- Australia’s SwarmFarm has raised a A$12 million ($8.3 million) Series A round for its autonomous farming platform.
- Conexus Venture Capital‘s Emmertech fund led the round with participation from Tribe Global Ventures and Access Capital.
- Existing investors Tenacious Ventures, and the GrainInnovate fund also participated.
- SwarmFarm will use the funds to further develop its autonomous farming hardware-software platform.
Why it matters:
“There is enormous demand for autonomy in agriculture, but today, most solutions unlock minimal potential,” SwarmFarm CEO Andrew Bate said in a statement. Acute labor shortages across the industry are a key driver in this demand.
“While many companies are making driverless tractors and developing niche robotics solutions in agriculture today, we believe that there is a third category of autonomy that combines the robot and the application within a development framework that will allow farmers to customize their equipment for their needs and allow developers to bring their innovations to life much more rapidly.”
SwarmFarm’s answer to this is a platform combining its autonomous SwarmBot vehicles with SwarmConnect, its operating system network that opens up the platform. Through SwarmConnect, developers and farmers alike can program SwarmBots to address specific needs — weeding, precision spraying or mowing, for example.
The idea is that farmers’ needs vary greatly from one farm to the next. Those developing autonomous farming technology must take that into account when it comes to their product offerings. On a higher level, SwarmFarm’s platform is also about re-imagining agricultural processes as more technology emerges.
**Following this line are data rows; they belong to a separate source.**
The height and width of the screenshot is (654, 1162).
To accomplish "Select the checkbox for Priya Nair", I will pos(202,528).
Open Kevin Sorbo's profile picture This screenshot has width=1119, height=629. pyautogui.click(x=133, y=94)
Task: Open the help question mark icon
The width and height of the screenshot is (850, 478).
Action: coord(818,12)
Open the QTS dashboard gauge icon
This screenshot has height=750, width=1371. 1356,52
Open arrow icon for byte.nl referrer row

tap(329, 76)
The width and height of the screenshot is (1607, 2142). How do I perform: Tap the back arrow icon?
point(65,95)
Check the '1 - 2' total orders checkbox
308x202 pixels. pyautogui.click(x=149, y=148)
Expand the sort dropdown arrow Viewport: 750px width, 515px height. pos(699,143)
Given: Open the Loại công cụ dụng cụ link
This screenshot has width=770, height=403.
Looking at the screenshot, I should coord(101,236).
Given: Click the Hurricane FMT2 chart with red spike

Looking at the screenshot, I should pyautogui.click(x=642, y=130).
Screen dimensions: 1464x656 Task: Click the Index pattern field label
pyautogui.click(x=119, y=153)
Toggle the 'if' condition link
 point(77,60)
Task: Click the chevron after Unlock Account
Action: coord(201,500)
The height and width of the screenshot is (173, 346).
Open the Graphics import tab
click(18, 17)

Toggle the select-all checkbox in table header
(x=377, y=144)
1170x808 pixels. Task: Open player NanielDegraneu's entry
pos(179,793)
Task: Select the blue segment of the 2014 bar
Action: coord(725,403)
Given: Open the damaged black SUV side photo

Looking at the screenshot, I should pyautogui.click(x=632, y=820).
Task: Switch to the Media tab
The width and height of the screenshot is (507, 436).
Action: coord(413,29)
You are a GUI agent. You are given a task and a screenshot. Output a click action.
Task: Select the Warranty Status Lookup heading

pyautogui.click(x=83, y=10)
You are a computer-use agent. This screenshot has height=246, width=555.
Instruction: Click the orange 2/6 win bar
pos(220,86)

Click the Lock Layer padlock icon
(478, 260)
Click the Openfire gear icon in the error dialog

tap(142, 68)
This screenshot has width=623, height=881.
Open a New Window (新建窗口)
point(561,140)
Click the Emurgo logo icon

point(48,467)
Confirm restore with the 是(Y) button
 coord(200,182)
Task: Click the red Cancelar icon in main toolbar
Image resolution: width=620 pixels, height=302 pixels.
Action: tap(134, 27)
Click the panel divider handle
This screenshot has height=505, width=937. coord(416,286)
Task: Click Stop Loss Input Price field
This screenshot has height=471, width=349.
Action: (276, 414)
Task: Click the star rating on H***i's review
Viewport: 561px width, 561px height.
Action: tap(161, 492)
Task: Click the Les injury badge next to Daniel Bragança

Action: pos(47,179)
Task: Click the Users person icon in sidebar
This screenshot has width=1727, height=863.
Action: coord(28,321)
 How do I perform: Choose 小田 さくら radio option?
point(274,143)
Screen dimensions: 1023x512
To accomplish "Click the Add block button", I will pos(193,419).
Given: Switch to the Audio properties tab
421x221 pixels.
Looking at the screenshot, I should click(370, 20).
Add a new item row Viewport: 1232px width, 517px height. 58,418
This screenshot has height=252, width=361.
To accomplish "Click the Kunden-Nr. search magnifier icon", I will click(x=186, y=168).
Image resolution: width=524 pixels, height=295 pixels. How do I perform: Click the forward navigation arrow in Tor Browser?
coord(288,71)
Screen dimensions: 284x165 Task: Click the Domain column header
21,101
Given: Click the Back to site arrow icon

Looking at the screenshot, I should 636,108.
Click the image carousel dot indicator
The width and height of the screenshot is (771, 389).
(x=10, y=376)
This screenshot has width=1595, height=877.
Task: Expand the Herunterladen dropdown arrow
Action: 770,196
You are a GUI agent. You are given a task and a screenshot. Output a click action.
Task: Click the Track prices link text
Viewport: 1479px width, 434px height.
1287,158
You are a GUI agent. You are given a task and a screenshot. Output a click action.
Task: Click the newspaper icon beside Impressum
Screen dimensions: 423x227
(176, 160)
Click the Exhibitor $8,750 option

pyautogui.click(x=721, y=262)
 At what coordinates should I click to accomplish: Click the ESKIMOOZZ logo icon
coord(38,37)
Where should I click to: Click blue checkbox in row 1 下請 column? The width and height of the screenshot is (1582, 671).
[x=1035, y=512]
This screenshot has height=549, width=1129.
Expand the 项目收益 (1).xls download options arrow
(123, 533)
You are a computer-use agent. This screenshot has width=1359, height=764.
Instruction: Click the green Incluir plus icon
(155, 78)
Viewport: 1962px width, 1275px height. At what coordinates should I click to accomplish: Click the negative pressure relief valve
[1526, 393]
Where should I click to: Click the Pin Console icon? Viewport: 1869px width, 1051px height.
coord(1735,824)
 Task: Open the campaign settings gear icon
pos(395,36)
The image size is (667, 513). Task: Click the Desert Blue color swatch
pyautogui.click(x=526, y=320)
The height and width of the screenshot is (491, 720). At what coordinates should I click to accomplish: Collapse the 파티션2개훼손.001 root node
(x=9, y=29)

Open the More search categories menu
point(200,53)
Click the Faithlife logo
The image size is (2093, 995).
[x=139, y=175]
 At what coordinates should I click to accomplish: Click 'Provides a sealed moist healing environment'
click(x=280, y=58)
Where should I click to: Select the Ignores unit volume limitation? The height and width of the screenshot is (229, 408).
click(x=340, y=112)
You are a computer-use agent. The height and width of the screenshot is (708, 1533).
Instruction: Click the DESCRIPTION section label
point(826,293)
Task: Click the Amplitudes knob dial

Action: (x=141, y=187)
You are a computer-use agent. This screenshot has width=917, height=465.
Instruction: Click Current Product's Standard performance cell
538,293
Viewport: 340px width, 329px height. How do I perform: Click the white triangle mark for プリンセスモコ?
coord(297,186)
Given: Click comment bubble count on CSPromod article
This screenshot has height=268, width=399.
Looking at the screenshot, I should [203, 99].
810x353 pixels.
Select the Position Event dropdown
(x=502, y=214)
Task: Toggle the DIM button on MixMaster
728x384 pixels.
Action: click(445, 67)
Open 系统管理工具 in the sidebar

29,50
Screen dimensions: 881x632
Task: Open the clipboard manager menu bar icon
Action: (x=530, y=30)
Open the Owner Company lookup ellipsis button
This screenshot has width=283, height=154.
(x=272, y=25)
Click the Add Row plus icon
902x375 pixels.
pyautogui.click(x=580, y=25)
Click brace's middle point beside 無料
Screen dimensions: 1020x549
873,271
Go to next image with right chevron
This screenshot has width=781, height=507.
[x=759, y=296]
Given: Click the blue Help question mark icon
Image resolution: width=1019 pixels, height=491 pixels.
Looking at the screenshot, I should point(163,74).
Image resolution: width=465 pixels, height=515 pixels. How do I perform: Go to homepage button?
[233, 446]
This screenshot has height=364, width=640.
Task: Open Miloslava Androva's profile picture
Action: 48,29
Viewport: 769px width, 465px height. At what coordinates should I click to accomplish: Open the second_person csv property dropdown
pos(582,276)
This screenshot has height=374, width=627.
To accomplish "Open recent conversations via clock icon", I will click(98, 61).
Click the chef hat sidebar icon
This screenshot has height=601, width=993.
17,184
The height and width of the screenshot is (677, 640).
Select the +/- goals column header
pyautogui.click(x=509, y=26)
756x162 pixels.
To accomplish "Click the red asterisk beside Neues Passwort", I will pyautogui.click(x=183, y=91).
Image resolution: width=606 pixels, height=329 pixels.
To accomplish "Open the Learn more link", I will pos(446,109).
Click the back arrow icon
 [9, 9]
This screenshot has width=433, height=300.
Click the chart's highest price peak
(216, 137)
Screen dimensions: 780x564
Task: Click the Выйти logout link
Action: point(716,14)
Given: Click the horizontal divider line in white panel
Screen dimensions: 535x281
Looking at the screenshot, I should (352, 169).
“With their background in farming, the team at SwarmFarm has been able to see around some of the corners on the road to autonomy and anticipate the needs of the growers they serve,” Sarah Nolet, co-founder and managing partner at Tenacious Ventures, said in a statement.
The company’s latest fundraise comes as farmers face both increased labor shortages as well as pressure to adopt more earth-friendly practices and products. Many see autonomy as the means of solving both issues.
Last year, SwarmFarm deployed SwarmBots to over 1.3 million commercial acres. The bots operated for 64,000 hours and reduced pesticide inputs by roughly 780 tons.